The following is a simple test case.

public class SimpleTest : dotUnit.Framework.TestCase

{

      public void TestSimpleCase()

{    

      AssertEquals(5, 2+3);

}

}

5.                  Fixtures

Fixtures are contexts for a series of tests. Many tests will use a common set of objects/state for testing. A fixture provides this common context. In order to establish a fixture, override the SetUp and TearDown (optional) methods.   SetUp will be called before any tests are run and TearDown will be called after the tests are run.

public class SimpleFixture: dotUnit.Framework.TestCase

{

      private m_nTestValue;

      protected override void SetUp()

{

      m_nTestValue = 5;

}

public void TestSimpleCase()

{    

      AssertEquals(m_nTestValue, 2+3);

}

}

6.                  Suites

Test Suites are collections of tests. You can arrange a hierarchy of test cases, as suites can contain other suites or test cases. Suites organize your tests.

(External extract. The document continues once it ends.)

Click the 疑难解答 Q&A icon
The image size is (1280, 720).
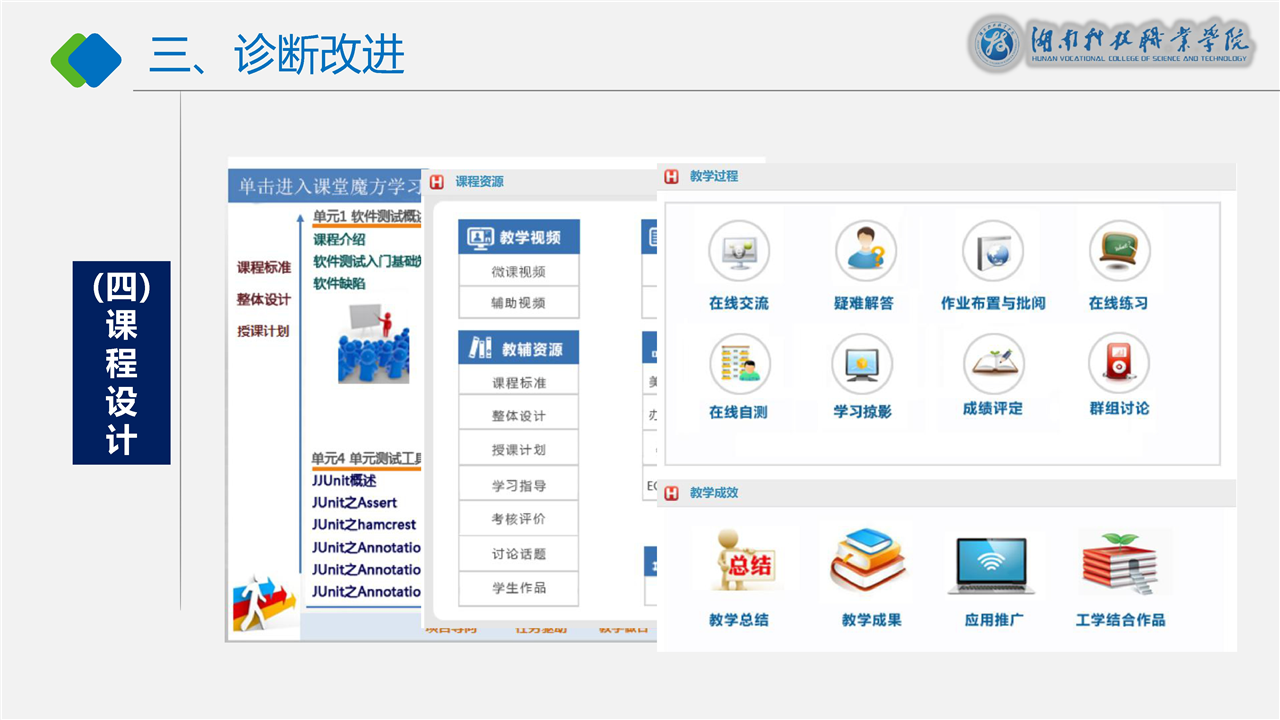(x=864, y=252)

In order to define a suite, create a class that implements a Suite property (return a TestSuite).

public class MySuite:

{

      public dotUnit.Framework.TestSuite Suite

{    

      get {

dotUnit.Framework.TestSuite suite = new

dotUnit.Framework.TestSuite(“My Tests”);

                  suite.AddTestSuite(typeof(SimpleTest));

                  suite.AddTestSuite(typeof(SimpleFixture));

      }

}

}

7.                  Running Tests

The dotunit GUI can be used to run your tests.

 

Simply browse to you compiled test cases (dll), select the class to test and click Go. You will see the results in the Errors window. You can browse the test hierarchy as well.

 

8.                  Running Tests from within a Test Project

Set a reference to dotUnit.GUI. Assuming your test project is a console application, use the following Main definition:

static void Main(string[] args)

{

dotUnit.GUI.GUIRunner.Run(new MyTestCase("TestSomething"));

}

In the above, MyTestCase is the TestCase and “TestSomething” is the name of the test routine to run. If there are multiple tests/cases, it is advisable to use a TestSuite instead of a TestCase (instead of MyTestCase).

9.                  Testing Internal / Private Classes and Methods

Quite often, it is useful to unit test internal and private methods, that support the implementation of larger functionality. It is time consuming and error-prone to toggle access modifiers between “public” and “private”.

dotunit provides several utility functions to allow for the testing of non-public methods and classes. The following code snippet highlights the functions. (Please see the documentation for dotUnit.Utility.NonPublicType and the dotUnit.Tests.NonPublicTypeTest for more information.)  

public void TestMethods()

{

Type[] a = {typeof(int)};

object[] aValues={TEST_VALUE};

AssertEquals(TEST_VALUE+TEST_VALUE,

(int)NonPublicType.InvokeFunction(m_target,

"ProtectedAdd", a, aValues));

}

(In the above example, m_target is a reference to an object that has non-public methods.)